Marisa tiene toda su documentación en una carpeta que lleva de institución en institución para intentar solicitar ayudas. Dentro está la sentencia de separación, la orden de alejamiento, el certificado de discapacidad y un documento que acredita que es receptora de una pensión.

Desde septiembre del año pasado, Marisa reside en un piso del Instituto Municipal de Atención Social (IMAS) del Ayuntamiento de Santa Cruz. Vivía en una casa de alquiler y fue desahuciada por impago. "Me subieron la mensualidad y no pude pagarlo". Ocupa una plaza de emergencia que solo permite estancias cortas, pero que el consistorio ha prorrogado en tres ocasiones mientras los trabajadores sociales -asegura el ayuntamiento- han intentado que Marisa encuentre una alternativa habitacional. Eso no ha ocurrido -hay discrepancia entre ambas partes en los motivos- y el 31 de enero ella y su hija tendrán que marcharse definitivamente. Su situación no es, en teoría, "de riesgo inminente", y hay más mujeres con menores a su cargo en exclusión social en lista de espera en los servicios sociales que no tienen ningún tipo de ingresos.

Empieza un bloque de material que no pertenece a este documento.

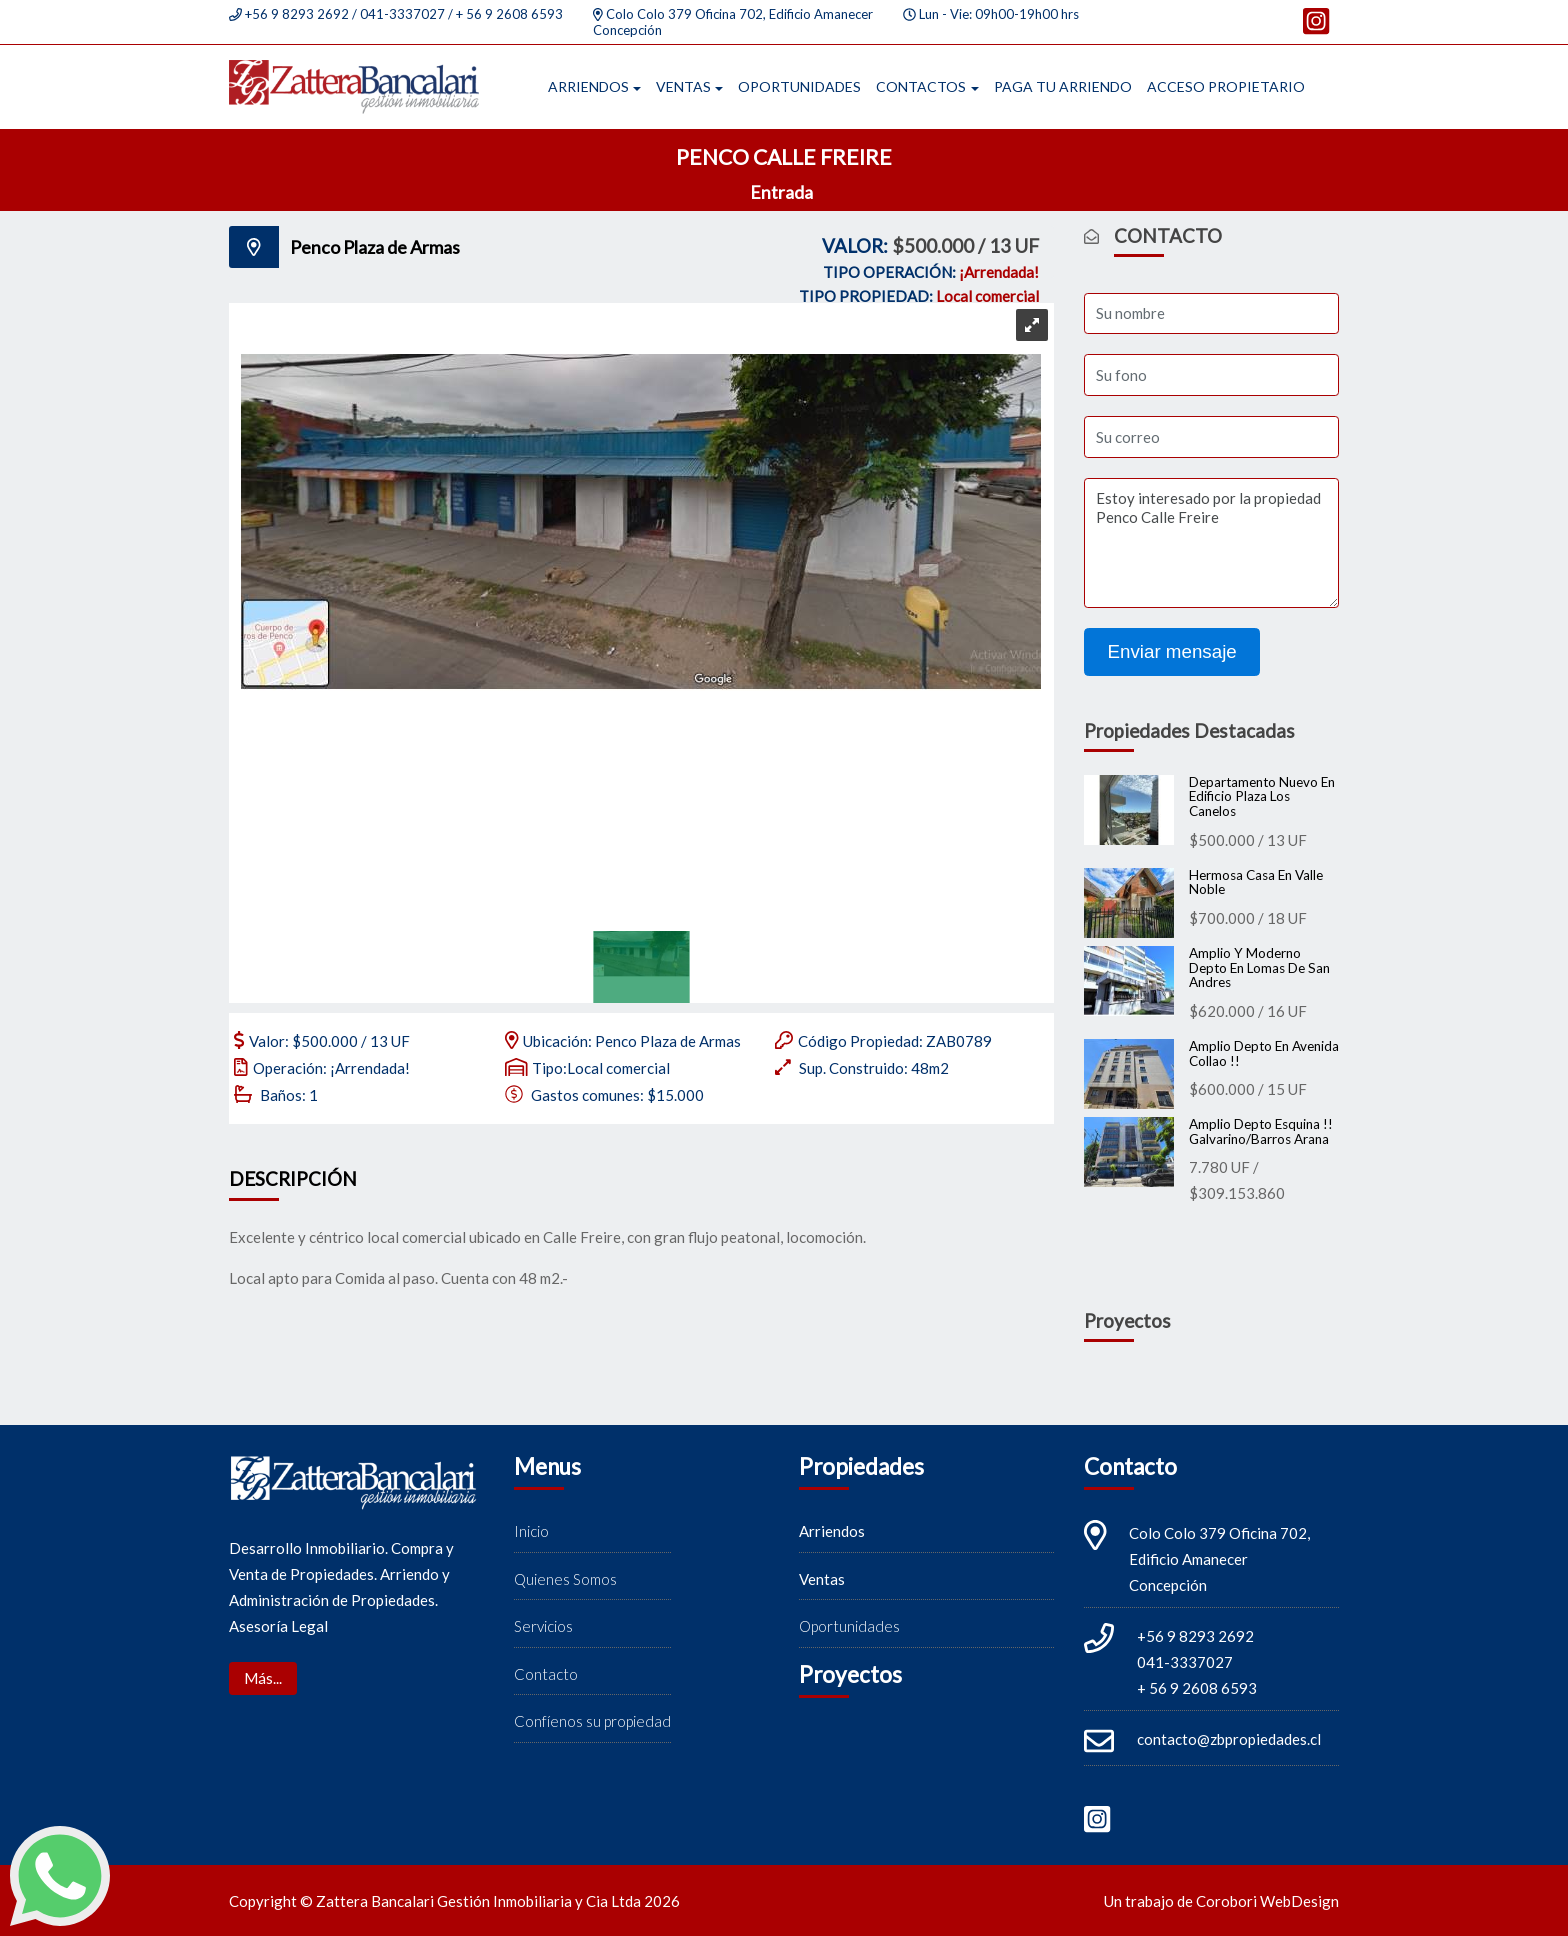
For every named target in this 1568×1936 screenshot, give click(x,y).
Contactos (921, 86)
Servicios (543, 1626)
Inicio (531, 1531)
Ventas (683, 86)
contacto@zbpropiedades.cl (1229, 1739)
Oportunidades (799, 86)
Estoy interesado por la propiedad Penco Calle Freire (1211, 543)
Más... (263, 1678)
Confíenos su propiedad (592, 1721)
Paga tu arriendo (1063, 86)
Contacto (546, 1674)
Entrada (783, 192)
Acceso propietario (1226, 86)
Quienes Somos (565, 1579)
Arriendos (588, 86)
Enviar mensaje (1172, 651)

Además de la hija que vive con ella, Marisa tiene otros hijos, que son mayores y que no conocen bien todo lo que ha sufrido su madre con este hombre. Tienen su vida hecha, su propia familia, y no pueden ocuparse de ella. "Es mi problema y tengo que resolverlo yo", repite varias veces mientras cuenta su historia.

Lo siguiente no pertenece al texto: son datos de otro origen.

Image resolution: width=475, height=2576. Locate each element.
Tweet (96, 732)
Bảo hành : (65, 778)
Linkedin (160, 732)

Marisa cobra desde hace más de diez años una pensión no contributiva por invalidez y una ayuda a terceros. En total, poco más de 530 euros. Espera por una vivienda, en alquiler social o un piso de segunda adjudicación del Instituto Canario de Vivienda, pero no ha tenido suerte de momento.

La historia de Marisa no es, ni mucho menos, excepcional. Muchas mujeres evitan dar el paso de salir de la situación de violencia de género por dinero. Sin recursos económicos propios -muchas no han cotizado y ni siquiera tienen derecho a una pensión como la de Marisa- o apoyo de sus familiares, tener una vida normal es casi una utopía.

Marisa denunció a su marido por primera vez hace unos años, pero ya había intentado separarse de él en alguna ocasión y él había abandonado la casa que compartían. "Se iba, pero acababa dejándolo volver. Me daba pena".